Pour y parvenir, Desmarais-Gilbert croit même avoir identifié ce qu’elle doit améliorer afin d’éclore.

«Je m’applique beaucoup sur les détails, sauf que ça peut aussi être un défaut en ski: je m’applique sur chaque virage, et ça veut dire que je prends trop de temps à les effectuer. Je devrais laisser aller mon ski un petit peu plus et prendre de la vitesse. Dans le fond, c’est ça qu’il me manque pour passer au niveau supérieur», a-t-elle résumé.

Chez les dames, l’Australienne Jakara Anthony domine le classement général de la Coupe du monde avec 410 points, devant la Française Perrine Laffont (360) et la Japonaise Anri Kawamura (320).

La meilleure bosseuse canadienne est présentement Schwinghammer, 16e avec 76 points, tandis que Desmarais-Gilbert suit au 21e échelon, avec 55.

Kingsbury, affamé

Les spectateurs ne seront toutefois pas laissés dans le brouillard à Val Saint-Côme puisque l’équipe masculine est toujours menée par le bosseur étoile Mikaël Kingsbury.

Le médaillé d’or aux Jeux olympiques de Pyeongchang en 2018 se retrouve en position inhabituelle à l’aube des épreuves en sol québécois: il est le «chasseur», plutôt que le «chassé».

Kingsbury pointe en effet au quatrième rang du classement des bosses en parallèle de la Coupe du monde avec 102 points, derrière le Japonais Ikuma Horishima (129) et les Suédois Filip Gravenfors (125) et Walter Wallberg (105).

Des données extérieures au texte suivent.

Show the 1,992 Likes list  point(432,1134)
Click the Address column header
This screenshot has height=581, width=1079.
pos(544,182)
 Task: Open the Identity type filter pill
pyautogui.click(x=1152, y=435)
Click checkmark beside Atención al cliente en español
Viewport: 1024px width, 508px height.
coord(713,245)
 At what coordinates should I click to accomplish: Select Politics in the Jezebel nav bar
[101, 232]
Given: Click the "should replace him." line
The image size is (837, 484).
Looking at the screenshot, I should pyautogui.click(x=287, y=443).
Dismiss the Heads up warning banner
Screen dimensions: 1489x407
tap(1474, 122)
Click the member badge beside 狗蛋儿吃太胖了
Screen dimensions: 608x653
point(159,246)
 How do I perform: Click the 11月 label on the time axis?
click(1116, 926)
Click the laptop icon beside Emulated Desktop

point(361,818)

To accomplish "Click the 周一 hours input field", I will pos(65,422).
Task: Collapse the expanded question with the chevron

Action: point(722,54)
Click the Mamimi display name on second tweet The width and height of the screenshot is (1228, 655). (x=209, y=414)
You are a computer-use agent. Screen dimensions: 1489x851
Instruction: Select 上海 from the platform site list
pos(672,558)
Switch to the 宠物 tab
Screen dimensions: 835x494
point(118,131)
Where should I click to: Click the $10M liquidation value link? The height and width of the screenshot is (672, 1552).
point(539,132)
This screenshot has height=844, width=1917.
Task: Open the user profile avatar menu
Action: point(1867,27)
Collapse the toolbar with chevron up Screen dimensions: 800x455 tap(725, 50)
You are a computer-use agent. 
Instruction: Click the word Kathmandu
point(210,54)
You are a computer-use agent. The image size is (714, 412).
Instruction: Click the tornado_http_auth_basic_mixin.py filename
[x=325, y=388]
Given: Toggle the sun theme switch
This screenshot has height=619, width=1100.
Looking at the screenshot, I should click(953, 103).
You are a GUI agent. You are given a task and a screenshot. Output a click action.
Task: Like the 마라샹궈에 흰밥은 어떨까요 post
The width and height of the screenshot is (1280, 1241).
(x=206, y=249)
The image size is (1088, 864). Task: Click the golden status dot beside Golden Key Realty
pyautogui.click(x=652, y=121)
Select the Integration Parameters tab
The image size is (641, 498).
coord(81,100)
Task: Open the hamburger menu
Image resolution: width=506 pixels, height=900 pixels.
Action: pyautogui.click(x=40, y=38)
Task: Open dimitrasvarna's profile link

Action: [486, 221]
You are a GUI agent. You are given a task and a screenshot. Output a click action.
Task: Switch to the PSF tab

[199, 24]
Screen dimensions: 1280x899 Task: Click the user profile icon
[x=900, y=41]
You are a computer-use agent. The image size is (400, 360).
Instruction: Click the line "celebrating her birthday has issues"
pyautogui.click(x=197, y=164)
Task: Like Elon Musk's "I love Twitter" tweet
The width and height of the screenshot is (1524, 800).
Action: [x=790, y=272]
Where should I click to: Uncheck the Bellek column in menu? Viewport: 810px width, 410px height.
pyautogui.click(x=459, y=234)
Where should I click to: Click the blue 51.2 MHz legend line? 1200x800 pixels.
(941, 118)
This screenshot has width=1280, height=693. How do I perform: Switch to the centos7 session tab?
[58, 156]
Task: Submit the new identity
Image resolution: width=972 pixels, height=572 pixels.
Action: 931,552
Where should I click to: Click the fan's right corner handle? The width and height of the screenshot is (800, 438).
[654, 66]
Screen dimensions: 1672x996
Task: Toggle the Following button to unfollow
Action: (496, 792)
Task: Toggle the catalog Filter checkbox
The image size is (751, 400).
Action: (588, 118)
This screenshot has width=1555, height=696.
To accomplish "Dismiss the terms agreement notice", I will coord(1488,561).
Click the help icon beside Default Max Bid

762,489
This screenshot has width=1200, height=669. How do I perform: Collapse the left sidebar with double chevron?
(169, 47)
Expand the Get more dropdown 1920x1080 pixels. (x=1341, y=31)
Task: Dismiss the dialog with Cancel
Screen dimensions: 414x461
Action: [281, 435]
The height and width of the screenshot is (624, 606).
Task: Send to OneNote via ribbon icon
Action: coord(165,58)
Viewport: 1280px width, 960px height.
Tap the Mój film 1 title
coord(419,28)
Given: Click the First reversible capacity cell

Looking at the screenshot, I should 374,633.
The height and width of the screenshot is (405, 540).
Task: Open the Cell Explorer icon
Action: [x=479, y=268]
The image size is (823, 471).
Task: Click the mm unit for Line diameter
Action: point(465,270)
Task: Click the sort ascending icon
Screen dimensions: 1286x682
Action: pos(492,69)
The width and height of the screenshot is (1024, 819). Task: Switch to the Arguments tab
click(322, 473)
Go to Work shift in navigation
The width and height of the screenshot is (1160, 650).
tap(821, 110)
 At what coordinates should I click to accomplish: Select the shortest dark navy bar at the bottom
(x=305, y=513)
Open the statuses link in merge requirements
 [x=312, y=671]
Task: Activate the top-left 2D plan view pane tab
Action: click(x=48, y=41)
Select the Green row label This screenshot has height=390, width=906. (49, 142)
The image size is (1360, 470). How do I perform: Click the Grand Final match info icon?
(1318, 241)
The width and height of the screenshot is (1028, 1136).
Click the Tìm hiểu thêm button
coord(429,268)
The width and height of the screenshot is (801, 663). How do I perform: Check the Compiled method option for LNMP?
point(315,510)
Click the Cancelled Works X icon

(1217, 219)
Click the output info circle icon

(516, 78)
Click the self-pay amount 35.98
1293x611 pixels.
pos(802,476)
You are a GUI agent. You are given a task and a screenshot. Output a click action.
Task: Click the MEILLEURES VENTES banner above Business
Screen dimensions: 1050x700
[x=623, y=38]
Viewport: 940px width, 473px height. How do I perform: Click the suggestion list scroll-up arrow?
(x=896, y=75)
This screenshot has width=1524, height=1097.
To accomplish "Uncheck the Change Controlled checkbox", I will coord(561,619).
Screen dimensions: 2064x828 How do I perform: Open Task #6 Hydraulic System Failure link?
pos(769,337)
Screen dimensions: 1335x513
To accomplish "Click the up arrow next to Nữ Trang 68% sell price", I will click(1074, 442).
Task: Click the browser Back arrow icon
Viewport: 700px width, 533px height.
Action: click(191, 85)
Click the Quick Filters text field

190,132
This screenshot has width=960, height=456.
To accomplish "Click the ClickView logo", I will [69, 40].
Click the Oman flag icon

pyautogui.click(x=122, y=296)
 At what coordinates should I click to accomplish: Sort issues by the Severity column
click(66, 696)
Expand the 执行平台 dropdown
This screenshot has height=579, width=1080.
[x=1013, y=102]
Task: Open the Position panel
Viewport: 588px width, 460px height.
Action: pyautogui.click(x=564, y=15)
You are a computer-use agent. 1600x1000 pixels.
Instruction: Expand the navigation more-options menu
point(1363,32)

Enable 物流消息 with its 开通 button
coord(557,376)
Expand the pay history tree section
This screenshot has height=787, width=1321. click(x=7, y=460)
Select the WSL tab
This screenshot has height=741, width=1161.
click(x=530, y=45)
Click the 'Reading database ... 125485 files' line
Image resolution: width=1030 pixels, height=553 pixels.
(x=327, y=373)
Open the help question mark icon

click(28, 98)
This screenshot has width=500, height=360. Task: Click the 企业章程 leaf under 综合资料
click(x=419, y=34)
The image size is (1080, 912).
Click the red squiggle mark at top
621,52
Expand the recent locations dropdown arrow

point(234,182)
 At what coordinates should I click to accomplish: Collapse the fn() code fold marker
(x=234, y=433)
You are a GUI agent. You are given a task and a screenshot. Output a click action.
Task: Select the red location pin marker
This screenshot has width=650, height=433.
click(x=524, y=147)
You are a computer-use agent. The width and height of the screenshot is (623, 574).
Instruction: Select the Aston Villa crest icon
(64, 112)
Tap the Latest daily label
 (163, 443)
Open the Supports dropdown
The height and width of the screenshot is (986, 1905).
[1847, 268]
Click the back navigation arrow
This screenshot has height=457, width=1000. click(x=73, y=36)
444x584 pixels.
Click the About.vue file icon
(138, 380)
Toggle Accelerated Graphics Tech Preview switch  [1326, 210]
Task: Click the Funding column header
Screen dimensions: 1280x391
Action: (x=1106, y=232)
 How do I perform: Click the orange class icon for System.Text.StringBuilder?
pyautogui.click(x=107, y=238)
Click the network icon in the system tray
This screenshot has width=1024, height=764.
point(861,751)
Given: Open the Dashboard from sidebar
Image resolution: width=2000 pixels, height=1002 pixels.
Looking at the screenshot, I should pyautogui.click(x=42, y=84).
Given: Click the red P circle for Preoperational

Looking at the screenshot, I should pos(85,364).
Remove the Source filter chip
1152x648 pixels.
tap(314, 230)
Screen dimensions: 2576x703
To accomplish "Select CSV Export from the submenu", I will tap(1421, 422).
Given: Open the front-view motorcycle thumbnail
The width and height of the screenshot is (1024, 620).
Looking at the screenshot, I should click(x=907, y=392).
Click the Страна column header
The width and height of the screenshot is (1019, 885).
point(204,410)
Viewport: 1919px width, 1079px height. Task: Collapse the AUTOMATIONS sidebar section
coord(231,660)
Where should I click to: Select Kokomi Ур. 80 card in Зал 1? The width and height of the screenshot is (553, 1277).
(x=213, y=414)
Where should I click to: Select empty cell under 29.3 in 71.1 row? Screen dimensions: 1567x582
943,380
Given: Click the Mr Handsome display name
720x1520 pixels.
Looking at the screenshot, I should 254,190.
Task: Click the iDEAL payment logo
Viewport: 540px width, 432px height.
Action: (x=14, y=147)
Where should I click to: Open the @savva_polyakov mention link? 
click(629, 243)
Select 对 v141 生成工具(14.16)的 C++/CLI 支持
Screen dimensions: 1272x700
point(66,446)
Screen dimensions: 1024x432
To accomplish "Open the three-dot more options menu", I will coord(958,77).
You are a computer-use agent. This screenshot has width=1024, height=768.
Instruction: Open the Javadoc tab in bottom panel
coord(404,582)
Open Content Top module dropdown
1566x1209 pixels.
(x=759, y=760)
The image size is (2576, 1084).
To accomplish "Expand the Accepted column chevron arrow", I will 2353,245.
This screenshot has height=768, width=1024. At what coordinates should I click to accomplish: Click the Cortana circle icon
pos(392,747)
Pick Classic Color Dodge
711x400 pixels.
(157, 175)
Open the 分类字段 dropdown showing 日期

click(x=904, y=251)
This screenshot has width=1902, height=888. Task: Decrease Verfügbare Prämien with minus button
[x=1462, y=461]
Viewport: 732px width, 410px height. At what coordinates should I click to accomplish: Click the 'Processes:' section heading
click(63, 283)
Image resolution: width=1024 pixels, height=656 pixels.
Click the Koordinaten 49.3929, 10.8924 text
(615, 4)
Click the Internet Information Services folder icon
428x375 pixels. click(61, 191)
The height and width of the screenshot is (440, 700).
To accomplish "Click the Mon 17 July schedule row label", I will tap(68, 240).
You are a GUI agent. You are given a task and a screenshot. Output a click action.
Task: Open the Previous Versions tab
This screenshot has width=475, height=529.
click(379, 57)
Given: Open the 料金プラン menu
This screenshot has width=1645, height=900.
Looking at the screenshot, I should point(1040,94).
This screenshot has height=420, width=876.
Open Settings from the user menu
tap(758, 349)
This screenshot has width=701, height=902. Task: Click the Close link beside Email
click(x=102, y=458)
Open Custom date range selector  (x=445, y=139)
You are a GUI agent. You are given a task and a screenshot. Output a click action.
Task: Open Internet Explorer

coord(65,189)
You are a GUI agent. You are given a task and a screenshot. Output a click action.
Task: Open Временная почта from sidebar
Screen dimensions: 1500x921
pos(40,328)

Un résultat qui s’explique surtout par sa mésaventure survenue lors de la dernière épreuve de 2022, le 17 décembre à l’Alpe d’Huez, en France, alors qu’il avait abouti en 29e position. Il ne faut toutefois pas trop s’en faire dans son cas.

«’Mik’ est affamé en vue du week-end», a assuré Hamelin.

«C’est sûr que j’aime ça rebondir, a renchéri le Québécois âgé de 30 ans. Ç’a été une longue pause (depuis le 17 décembre), mais j’ai eu de super entraînements ici à Saint-Côme au mois de janvier, donc je me sens prêt.

«J’ai tourné la page sur ce qui s’est passé en France. Oui, j’ai eu une ‘bad luck’, je me suis accroché. Donc oui, je suis affamé, mais ce n’est pas parce que j’ai mal fait en France. C’est parce que je suis à la maison, et qu’on dispose d’une belle piste», a-t-il simplement ajouté.

Malgré sa malchance, Kingsbury est présentement premier au classement général de la Coupe du monde de ski acrobatique, avec une récolte de 362 points. Il devance Horishima (359 points) et l’Américain Nick Page (264).

La Coupe du monde de ski acrobatique de Val Saint-Côme se déroulera en deux volets ce week-end. Des épreuves individuelles de bosses seront présentées le 27 janvier, et celles-ci seront suivies des bosses en parallèle le 28.